# Reliable SSD brand with good after sales



## digitfollower (Dec 9, 2016)

I want to buy a 256 GB SSD under 6,000 Indian rupees. Which brand is the best for after sales support? I live in a small town in Assam.


----------



## bssunilreddy (Dec 9, 2016)

digitfollower said:


> I want to buy a 256 GB SSD under 6,000 Indian rupees. Which brand is the best for after sales support? I live in a small town in Assam.


Crucial MX300 275GB -6,199.

Link: Crucial MX300 275GB SSD - OnlySSD.co

Sent from my ASUS_T00K using Tapatalk


----------



## maheshn (Dec 9, 2016)

digitfollower said:


> I want to buy a 256 GB SSD under 6,000 Indian rupees. Which brand is the best for after sales support? I live in a small town in Assam.
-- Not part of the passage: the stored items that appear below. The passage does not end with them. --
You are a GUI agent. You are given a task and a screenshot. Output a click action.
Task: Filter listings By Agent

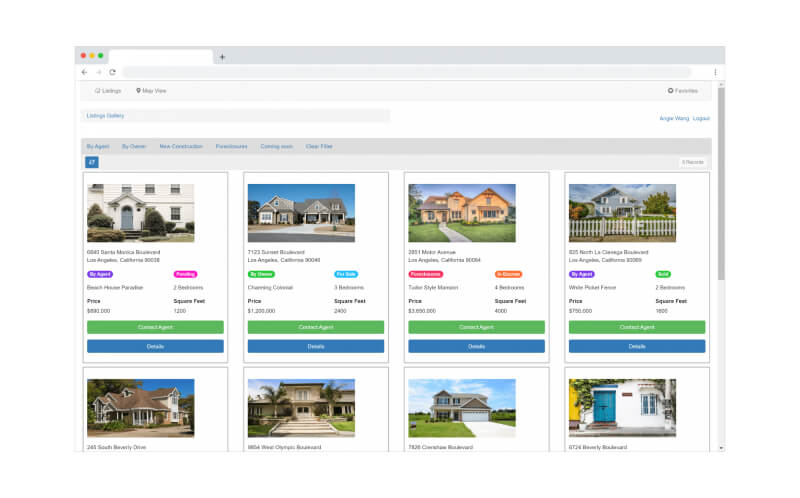tap(98, 146)
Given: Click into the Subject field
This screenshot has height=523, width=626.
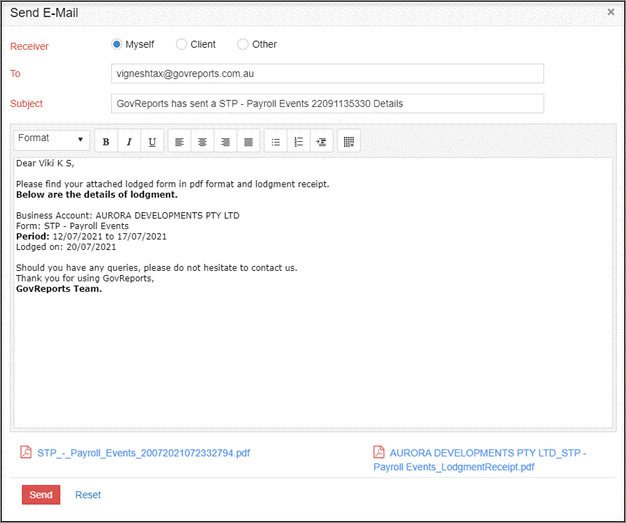Looking at the screenshot, I should coord(327,104).
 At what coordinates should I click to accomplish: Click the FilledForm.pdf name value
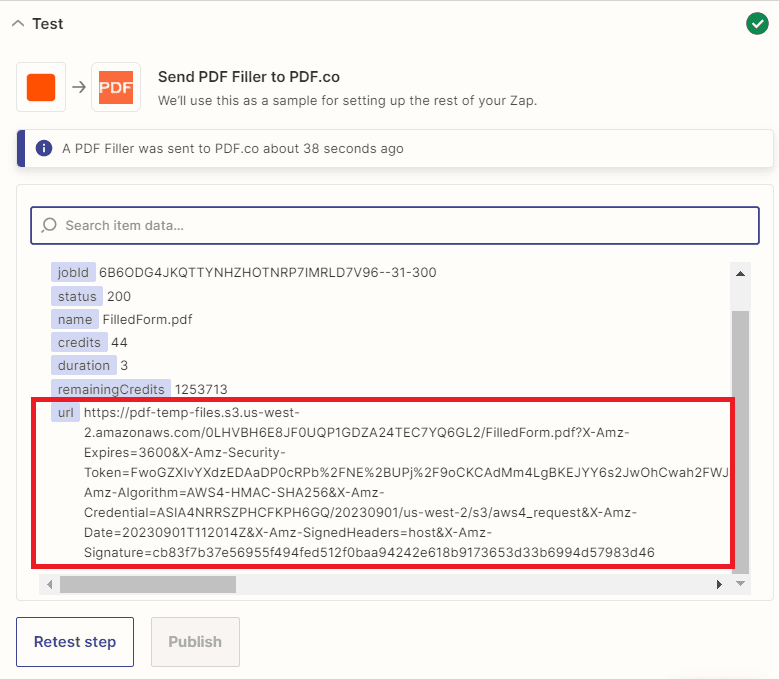click(147, 320)
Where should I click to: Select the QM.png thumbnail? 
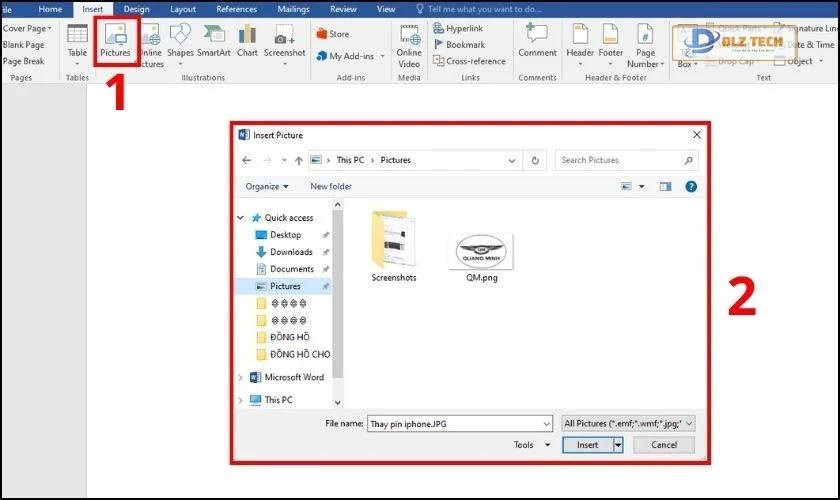[481, 253]
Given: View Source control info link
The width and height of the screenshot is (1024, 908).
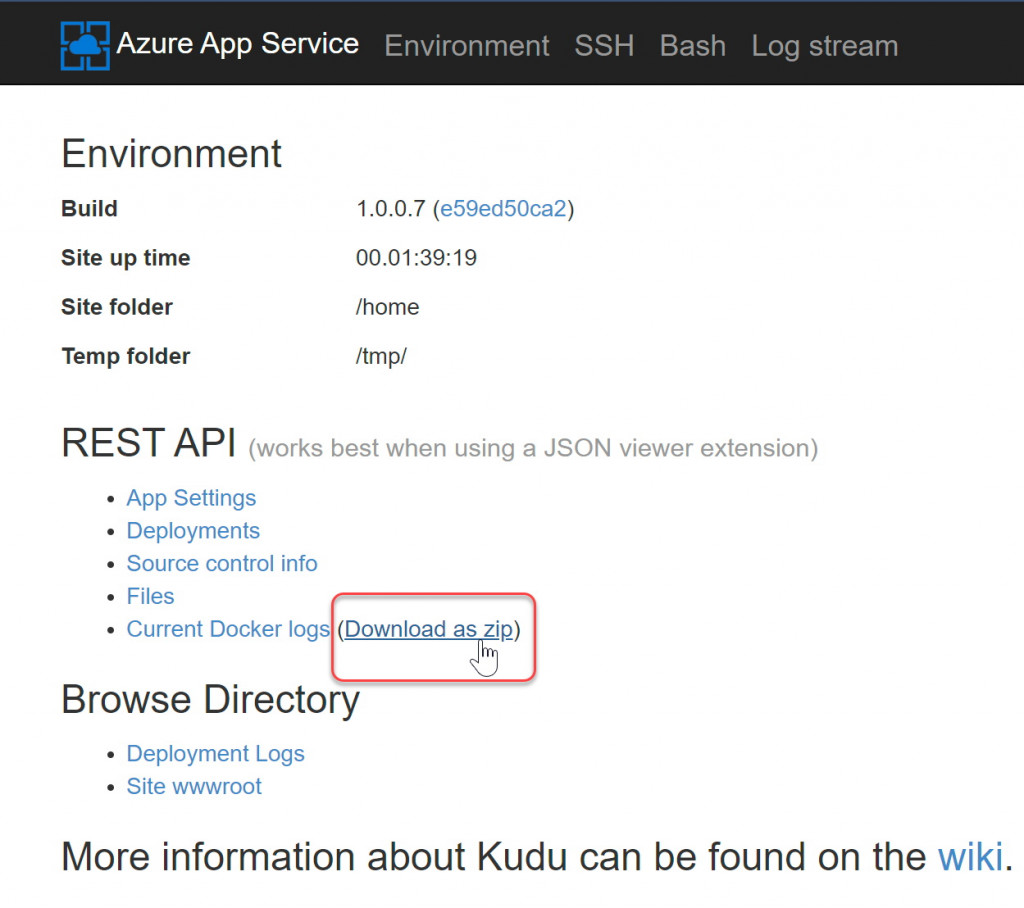Looking at the screenshot, I should coord(222,564).
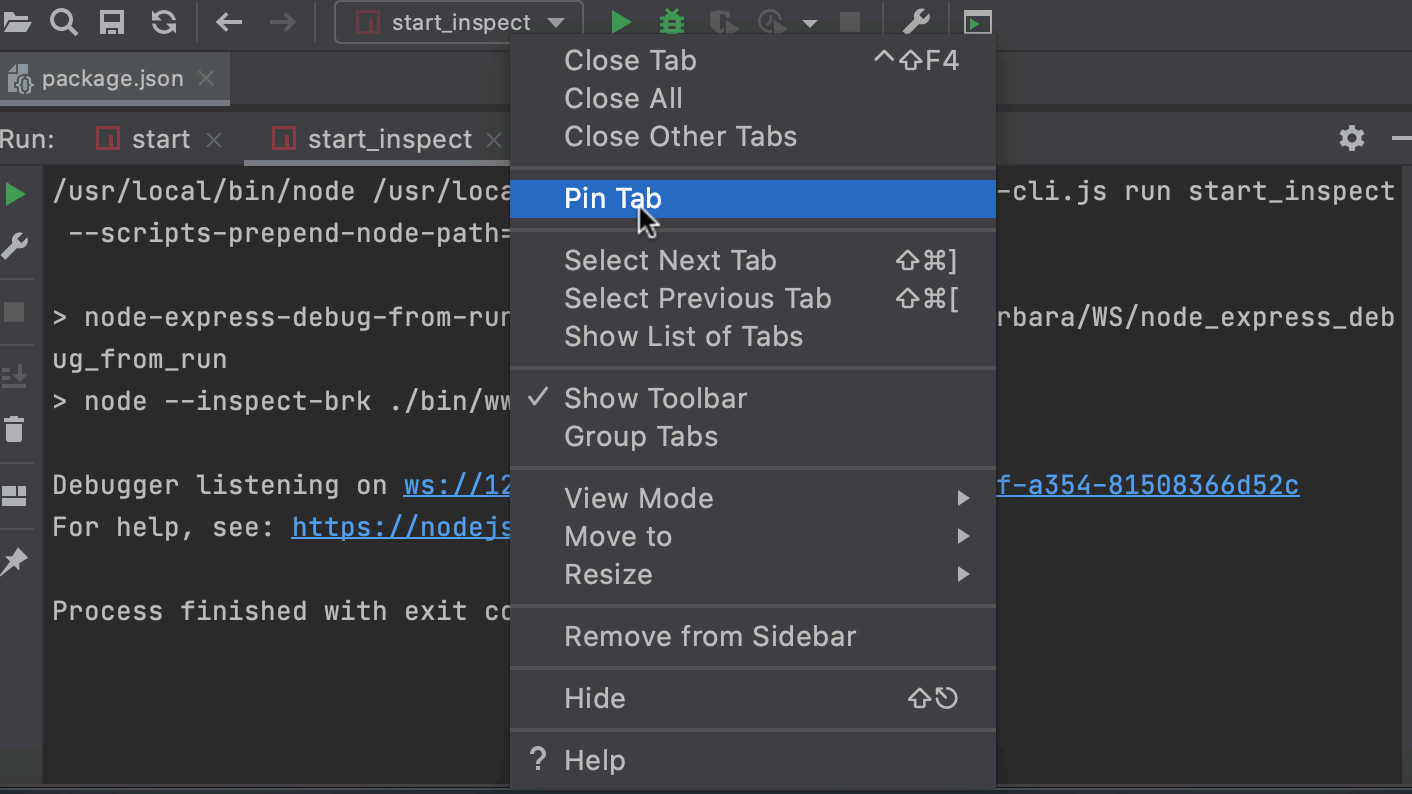Screen dimensions: 1412x794
Task: Enable Group Tabs in the menu
Action: point(640,437)
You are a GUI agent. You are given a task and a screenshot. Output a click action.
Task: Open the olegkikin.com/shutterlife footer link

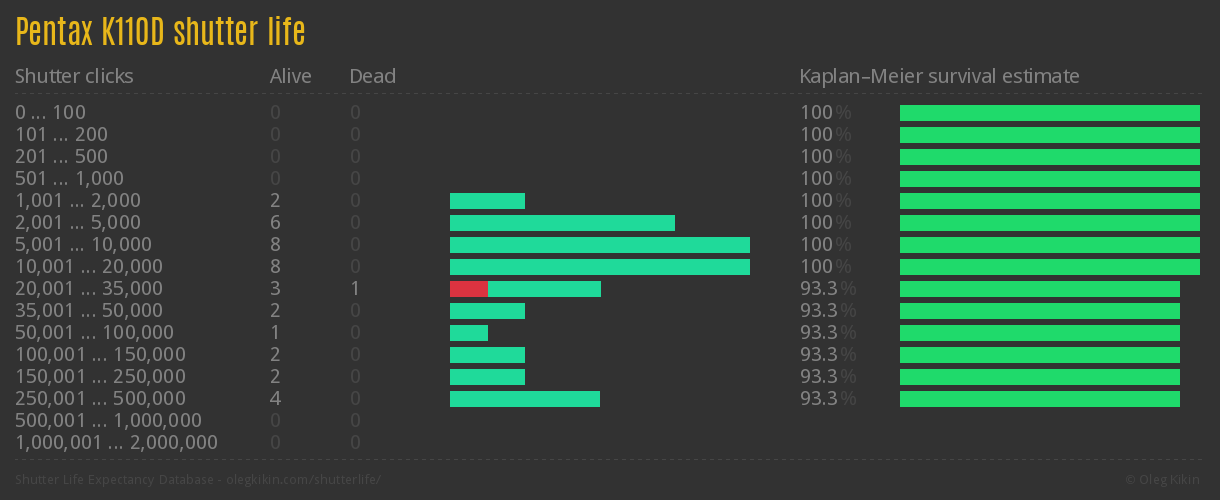pos(197,479)
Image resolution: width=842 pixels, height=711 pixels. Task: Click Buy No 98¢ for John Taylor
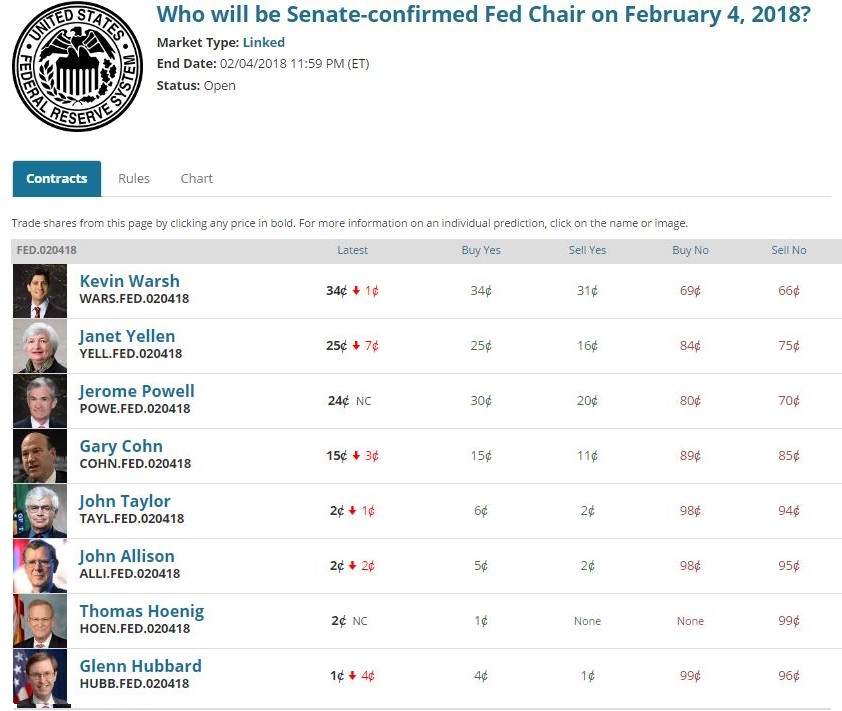click(x=690, y=511)
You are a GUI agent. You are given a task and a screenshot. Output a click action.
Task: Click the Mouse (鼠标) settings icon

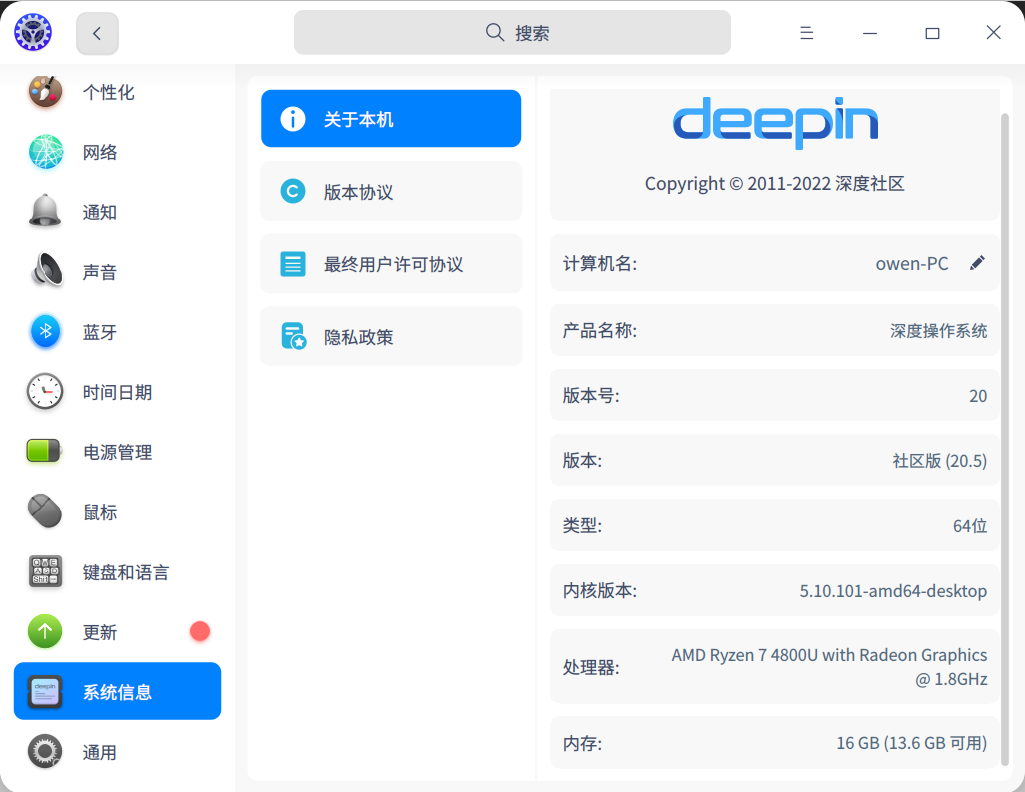point(45,512)
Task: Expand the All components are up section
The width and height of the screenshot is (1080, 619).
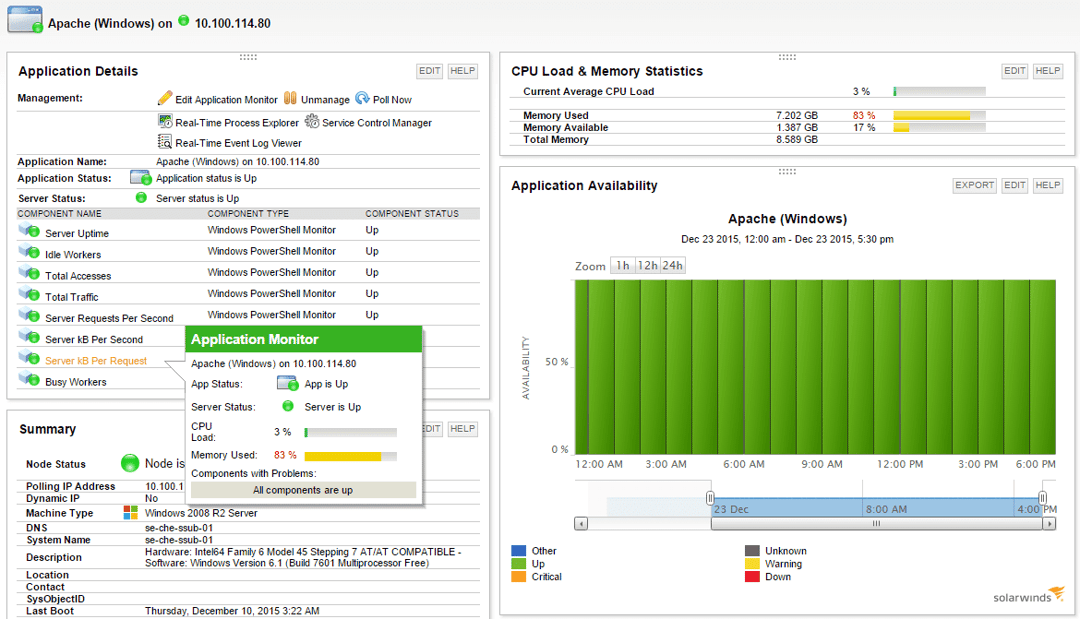Action: [305, 489]
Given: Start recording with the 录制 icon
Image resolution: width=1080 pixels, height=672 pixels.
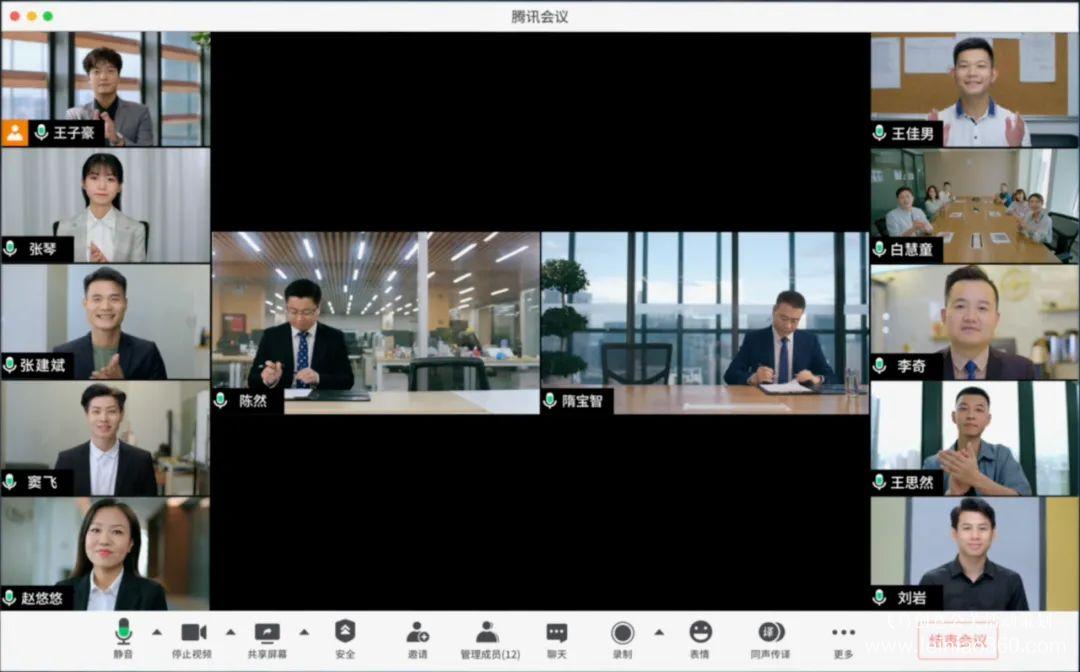Looking at the screenshot, I should (x=623, y=632).
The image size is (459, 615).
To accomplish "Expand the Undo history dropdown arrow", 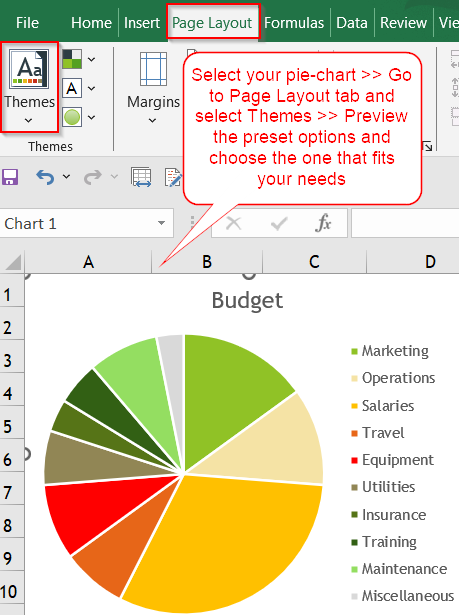I will coord(66,177).
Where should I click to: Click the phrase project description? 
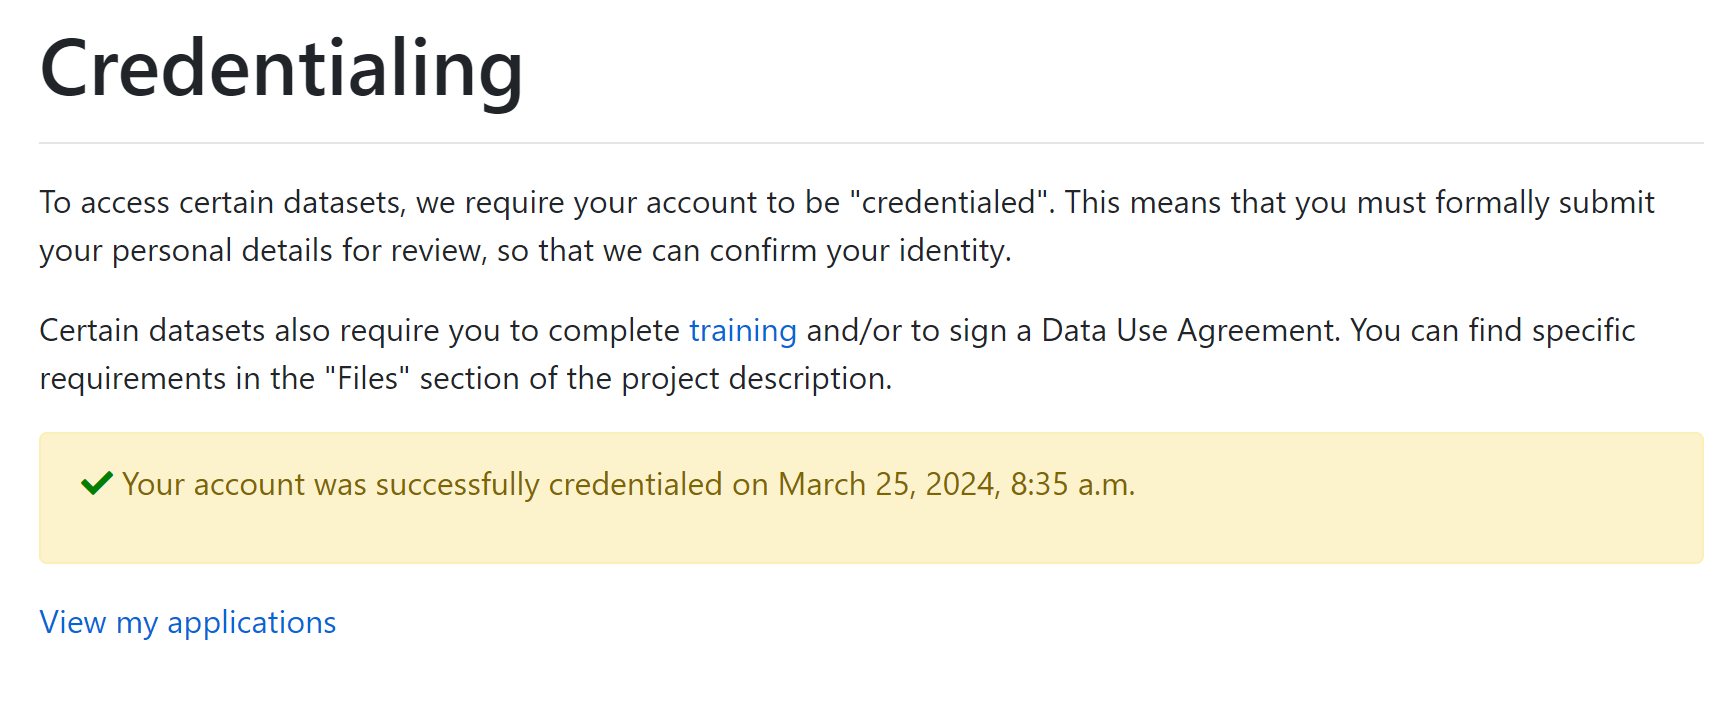pos(756,379)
Alternative: Samsung EVO 256GB

Cost: Rs. 5500/-

Available at: Samsung 250GB 750EVO SSD SATA III 2.5IN MZ-750250BW: Amazon.in: Electronic


----------



## bssunilreddy (Dec 9, 2016)

maheshn said:


> Alternative: Samsung EVO 256GB
> 
> Cost: Rs. 5500/-
> 
> Available at: Samsung 250GB 750EVO SSD SATA III 2.5IN MZ-750250BW: Amazon.in: Electronic


Samsung 750 EVO is slower than Crucial MX300.

Sent from my ASUS_T00K using Tapatalk


----------



## maheshn (Dec 10, 2016)

bssunilreddy said:


> Samsung 750 EVO is slower than Crucial MX300.
> 
> Sent from my ASUS_T00K using Tapatalk



OP's budget mentioned as less than 6000/-, and this falls in that price bracket.


----------



## digitfollower (Dec 10, 2016)

How about after sales service? How quick are they in terms of providing a replacement?


----------



## bssunilreddy (Dec 10, 2016)

digitfollower said:


> How about after sales service? How quick are they in terms of providing a replacement?


If you buy from onlyssd.com, in case of RMA you can send it to samsung service center or onlyssd.com in case of crucial SSD.

Sent from my ASUS_T00K using Tapatalk


----------



## digitfollower (Dec 12, 2016)

Thanks bssunilreddy.


----------



## topgear (Dec 15, 2016)

Zotac is also into SSD business now. Op acn also check these.


----------